Consigne écrite A:
Dans l'extrait sur l'ironie et l'humour chez Genette, entre quels deux pôles Genette place-t-il les manifestations d'ironie et d'humour ?

Extrait de page:
_____

Tout au long de ce recensement, on se doute que Genette met le premier terme de chaque couple davantage du côté de l'ironie, et le deuxième plutôt du côté de l'humour, même s'il ne rend pas explicite cette répartition. Reste en suspens la question de la polémique: si le second terme de chaque balancement est plus proche de l'humour, alors il faut conclure que les liens entre humour et polémique sont ténus, même dans une définition comme celle de Freud, qui donne pourtant à l'esprit «inoffensif» une forte coloration «significative».

Genette, qui avait reconnu dès l'abord que l'humour ne se limitait pas à la polémique, place les manifestations d'ironie et d'humour entre deux pôles, la polémique et la plaisanterie (p. 205). L'ironie relève toujours du premier pôle, mais pas nécessairement du second, tandis que l'humour fonctionne selon le principe inverse: il est toujours un facteur de gaîté, mais pas nécessairement d'agression. L'humour est plus proprement comique; on rencontre en revanche des phénomènes comme l'ironie amère (le «Grâce aux dieux, mon malheur passe mon espérance!» d'Oreste) ou la raillerie sérieuse (l'ironie utilisée dans une attaque ad hominem, sans recours à un tiers complice) qui éloignent l'ironie de la sphère strictement comique.

Genette en vient à dire que sa distinction entre les deux antiphrases factuelle et axiologique «ne porte que sur l'usage polémique de ces deux formes de plaisanterie, auxquelles ni l'une ni l'autre ne se réduit: l'ironie (qui est toujours polémique), parce qu'elle n'a parfois rien de «plaisant», l'humour, qui se veut toujours plaisant, parce qu'il échappe souvent à la fonction polémique de l'antiphrase pour gagner le grand large de la plaisanterie gratuite […].» (p. 205). En somme, l'humour n'est antiphrastique que lorsqu'il est polémique, et il semblerait bien, comme nous l'avons vu, qu'il ne l'est que très rarement.

_____

Enregistrements du corpus:
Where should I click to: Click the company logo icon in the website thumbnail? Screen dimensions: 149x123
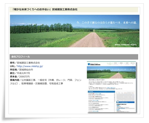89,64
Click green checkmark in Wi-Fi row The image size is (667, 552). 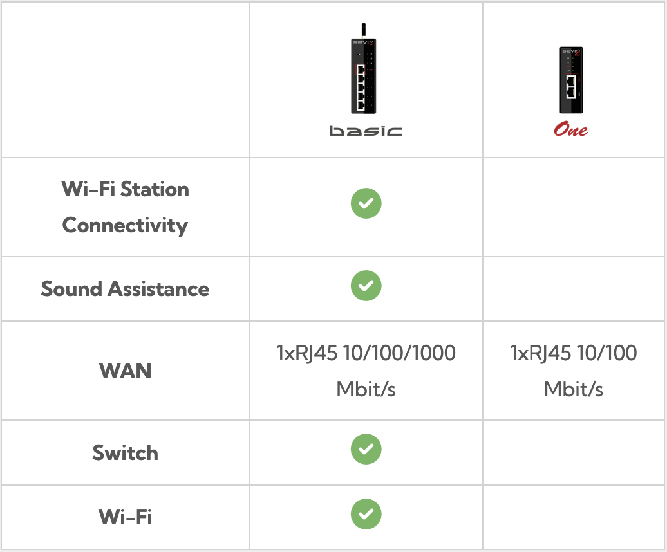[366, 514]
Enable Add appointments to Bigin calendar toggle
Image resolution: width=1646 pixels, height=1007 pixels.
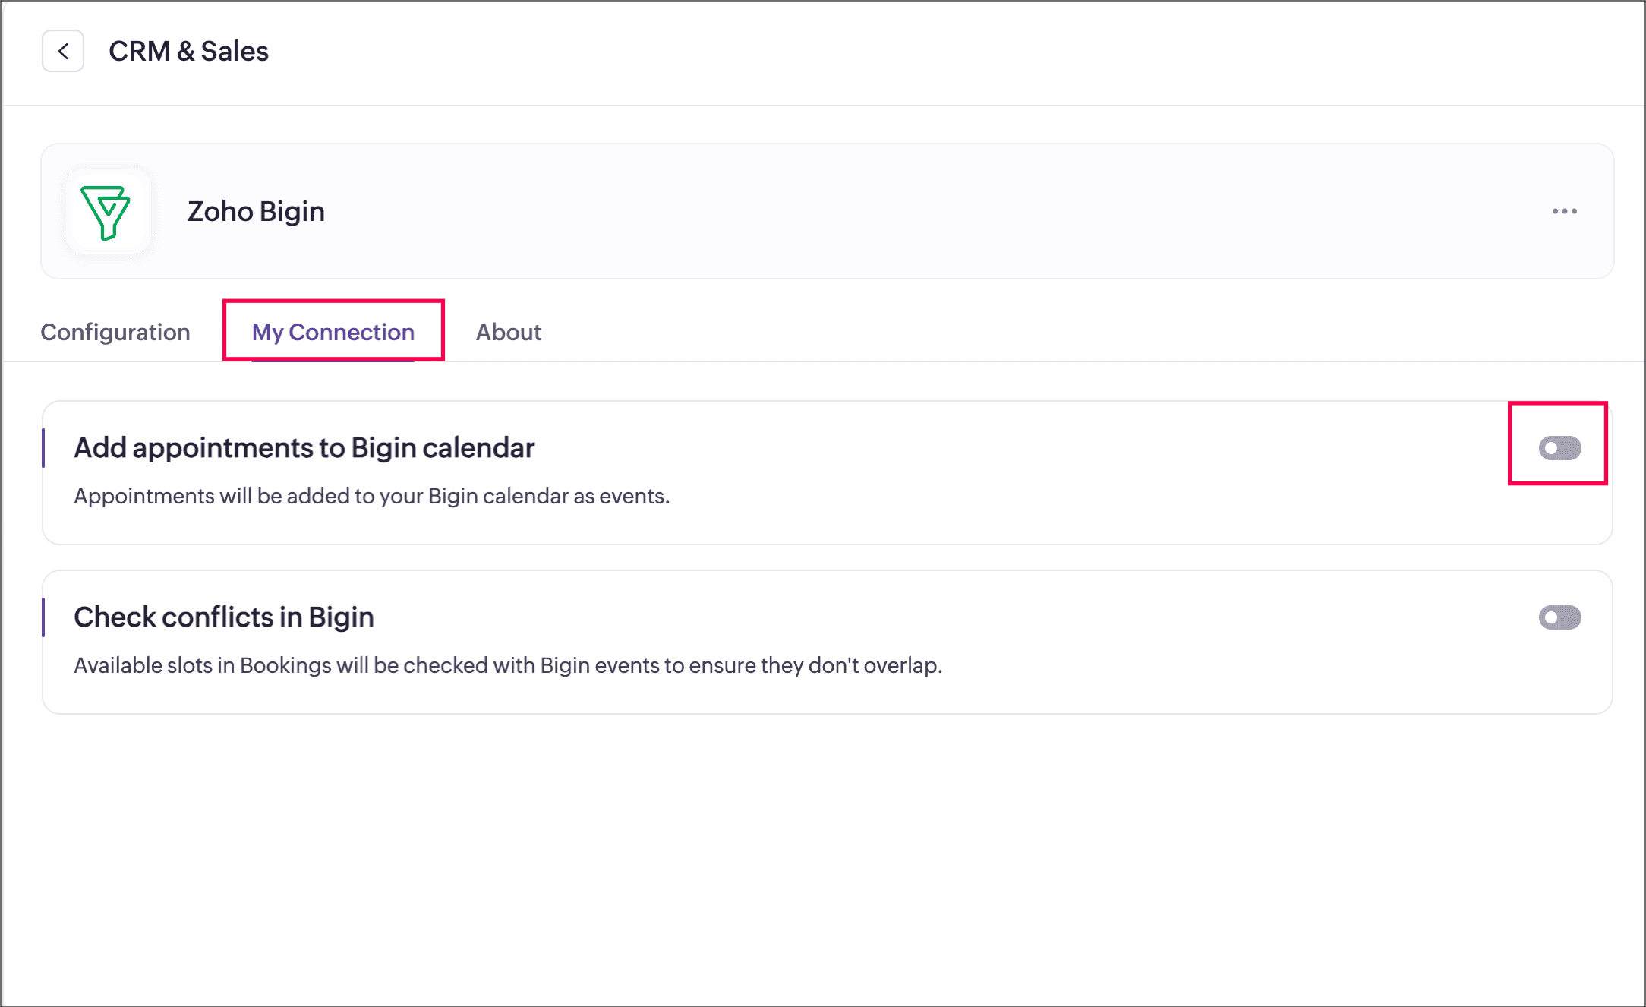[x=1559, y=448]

_____

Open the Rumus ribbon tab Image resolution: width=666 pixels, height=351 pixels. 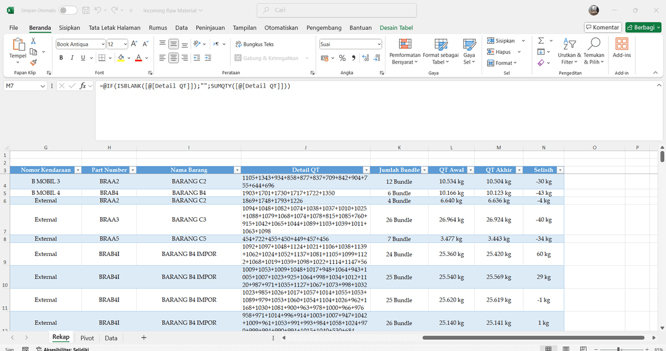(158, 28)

_____

Consigne écrite B:
Recopiez les lignes de la liste à partir de celle qui contient « Enable Add appointments » et jusqu'à celle qui contient « [x=1559, y=448] », incluse. Omettez les images dans votre réponse.

Solution complète A:
Entre la polémique et la plaisanterie.

Solution complète B:
Enable Add appointments to Bigin calendar toggle
Image resolution: width=1646 pixels, height=1007 pixels.
[x=1559, y=448]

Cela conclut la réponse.